Actions to take ::
a) Answer these questions using the article on Adnoc's LPG deal below:
(i) On what date will the agreement between Adnoc and Vitol expire?
(ii) How long were the LPG sales agreements Adnoc made in the past?
(iii) How many barrels per day has Russia pledged to cut?
b) Go on with the article on Adnoc's LPG deal below, beginning after its final sentence.

Selected text ::
* Start *

The agreement marks a shift for Adnoc to longer-term deals as the shale gas revolution creates a glut in global gas markets, with the US setting new record highs for LPG exports in January. The bulk of the US loads are heading to Asian markets including South Korea, Japan and China.

Abdulla Salem Al Dhaheri, Adnoc’s sales and marketing director, said in a statement that the deal with Vitol “is a prime example of the innovative and different thinking we are bringing to our business deals”.

“It will create reliable, long-term value and maximise our gas resources to ensure the company is resilient to future fluctuations in the global energy markets,” he said.

The deal was sealed on the sidelines of International Petroleum Week in London by Mr Al Dhaheri and Russell Hardy, a member of Vitol’s executive committee. It is backdated to January 1 this year and will expire on December 31, 2026.

Mr Hardy said that the long-term supply agreement with Adnoc “will support our growing downstream LPG business”.

LPG – propane or butane – is used for heating, cooking and in vehicles.

The collapse in oil prices from mid-2014 hit the worldwide hydrocarbon industry hard and gave renewed impetus for reform, especially at the Arabian Gulf’s state oil companies. While in the past Adnoc would make shorter-term agreements to sell LPG, ranging from three to five years, it is now keener to strike longer-dated deals to get as much market share as possible.

That strategy mirrors what Gulf producers have been mostly doing in crude markets since the oil crash began. But economic pain from countries such as Saudi Arabia, the world’s largest exporter, led to an agreement among the biggest oil producers in November to reduce output in a bid to boost prices. Saudi Arabia was key to last year’s talks, which resulted in the deal to cut 1.8 million barrels per day (bpd) from 11 Opec members – excluding troubled Nigeria and Libya – and another nearly 600,000 bpd from 11 non-Opec countries, led by Russia, the world’s largest producer, which has pledged to cut 300,000 bpd.

* End *

Data lines ::

* Start *

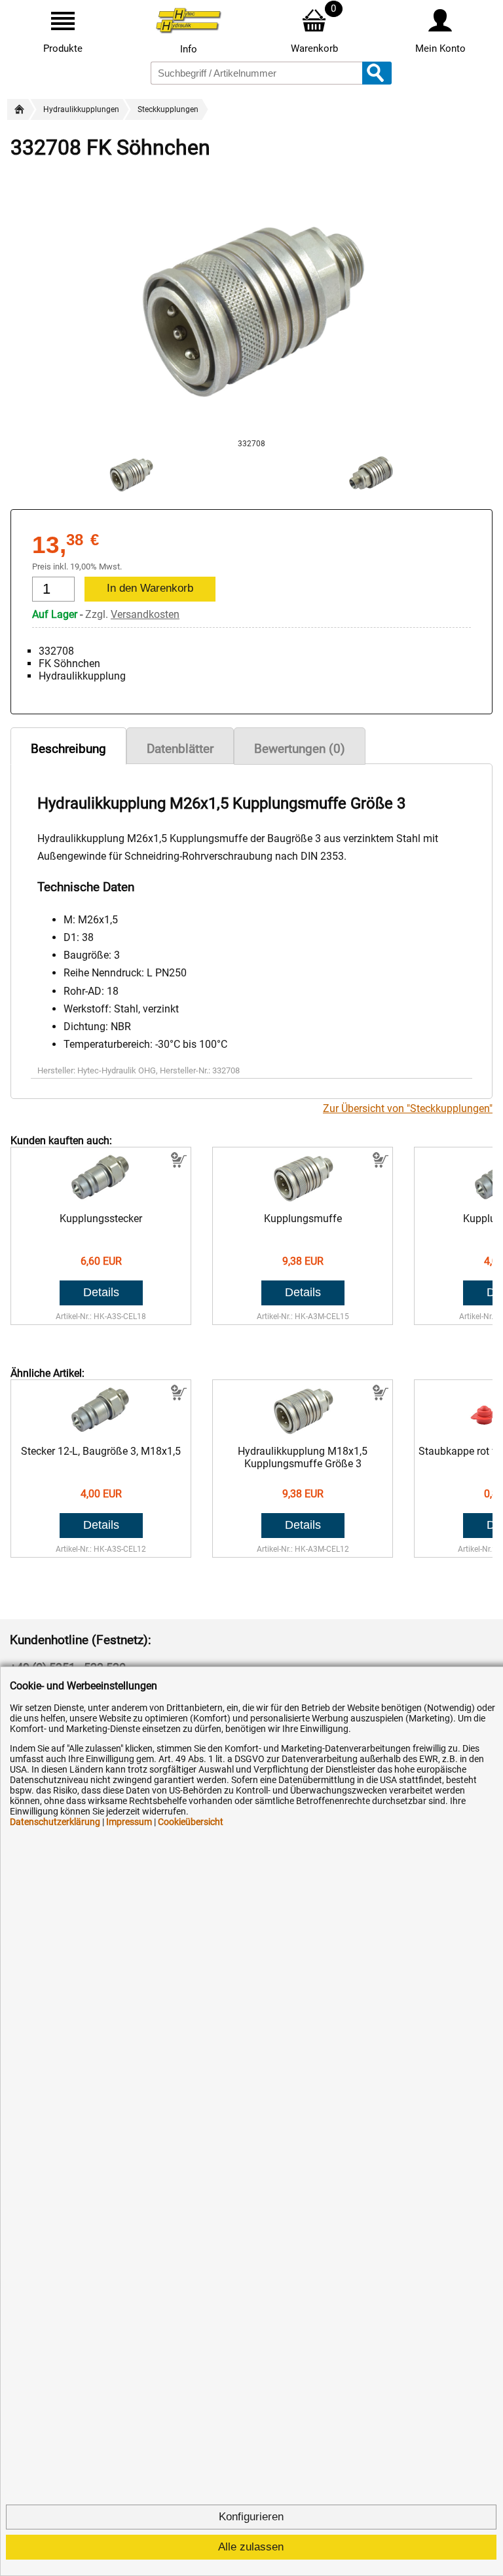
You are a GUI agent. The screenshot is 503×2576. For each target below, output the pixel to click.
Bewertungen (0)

* End *

Set of answers ::
a)
(i) December 31, 2026.
(ii) Three to five years.
(iii) 300,000 barrels per day.

b)
Saudi Arabia told Opec this month that it cut production to 9.7 million bpd in January, well in excess of its pledged cuts under an Opec agreement hammered out in November and a signal to the oil market of its commitment to the deal.

The higher oil price has helped US shale producers to increase their own output.

While oil prices have been rising, gas prices have been falling. Gas futures for March delivery fell on Tuesday by 27 cents, or 9.5 per cent, to US$2.564 per 1,000 cubic feet on the New York Mercantile Exchange, the lowest settlement since August 11, according to Bloomberg News. The one-day decline was the biggest since January 3.

The gas futures tumbled as forecasts for an early-March cold spell evaporated, signalling that the peak of winter demand for the heating fuel has passed. Gas has been the worst performer among major commodities so far in 2017 as earlier outlooks for an extended freeze failed to pan out, leaving stockpiles above normal for the time of year.

As for oil, a barrel of Brent crude was trading at $55.97 on Wednesday afternoon. While that is about half of its price at the 2014 peak level, it represents a gain of 20.5 per cent since the output cut was agreed in November. After rebounding by 52.4 per cent last year, Brent has been steady so far this year and is less than $1 below its price on January 1.